One possibility is an LNG facility, with excess gas liquefied for later use, that would primarily serve as a peak shaving unit, to ensure adequate deliverability during extreme demand on the coldest winter days. An LNG peak shaving facility would likely cost $180 million to $200 million and take more than three years to build, Starring said.
“If we were to build a peak shaving plant, if we were to start today, it would be 46 months out before we had this plant in place,” Starring said. “… It’s a huge time consideration.”
Another possibility would be to use the existing LNG plant at Nikiski on the Kenai Peninsula for gas storage, if that plant loses its LNG export license in 2011. The current export license expires in 2009, but the plant owners ConocoPhillips and Marathon have applied for a two-year license extension — Enstar has supported the license extension, provided that local gas needs are also met.
The Nikiski plant has LNG tank capacity of 2.2 billion cubic feet, Thayer said.
“It’s a little larger than our needs, but it might be something where we partner with somebody or an electrical facility for their peak shaving,” Thayer said.
Enstar is also looking into the possibility of obtaining an underground in-field gas storage facility by 2011, Thayer said. Because of the relatively low rate at which it is possible to retrieve the gas from this type of facility, in-field storage tends to support general increases in demand during the winter rather than needle peaking.
Energy conservationEncouraging energy conservation is another approach to the issue of tight gas supplies from the Cook Inlet basin — Enstar provides information on energy conservation on its Web site. But the current rate structure, in which Enstar’s service charge for transporting gas to a customer is based on the volume of gas that the customer uses, encourages Enstar to sell more gas rather than less. So Enstar is considering a flat fee, perhaps in the range of $20 to $30 per meter, for gas delivery.
“Basically, it’s like your cable television — you get a flat fee for the service and it doesn’t matter how much television you watch,” Thayer said.
Because the bulk of a typical gas bill consists of the charge for the gas used, rather than the fee for the gas delivery service, gas consumers would continue to have a strong incentive to conserve gas. But, at the same time, Enstar would have no incentive to increase gas throughput.

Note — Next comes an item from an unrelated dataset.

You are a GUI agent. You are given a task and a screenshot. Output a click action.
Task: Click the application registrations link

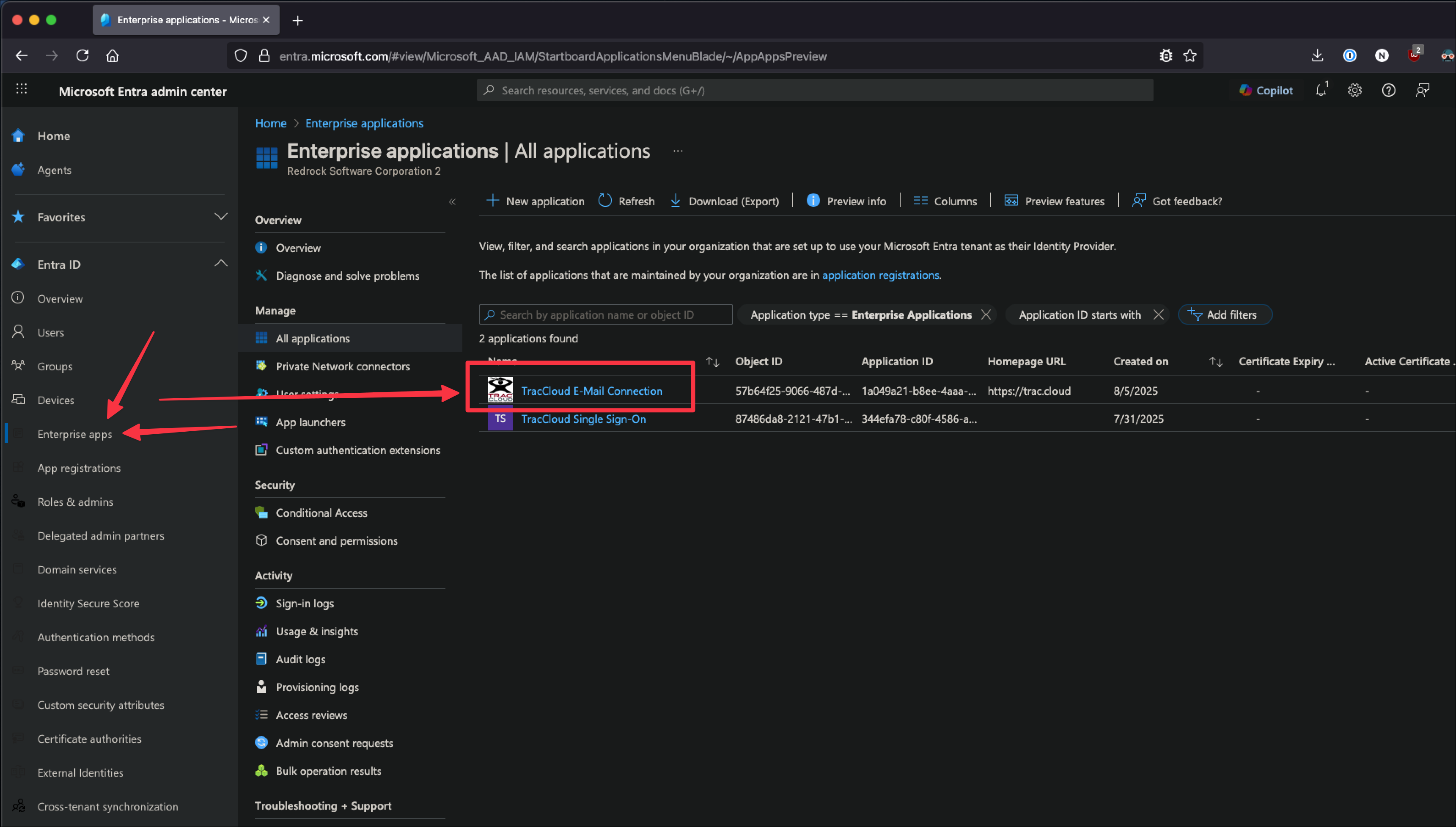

“It’s something we’re looking at for the next rate case,” Thayer said. “… It makes sense. It helps conservation. It helps the customer, especially the low-income customer.”
But with new supply contracts in the offing, a new rate case to put before RCA in 2008 and the need to look at new ways of dealing with gas deliverability issues, Enstar is in for a busy time.
“We’re going to be spending a lot of time downtown,” quipped Thayer, referring to the location of the RCA office and hearing room.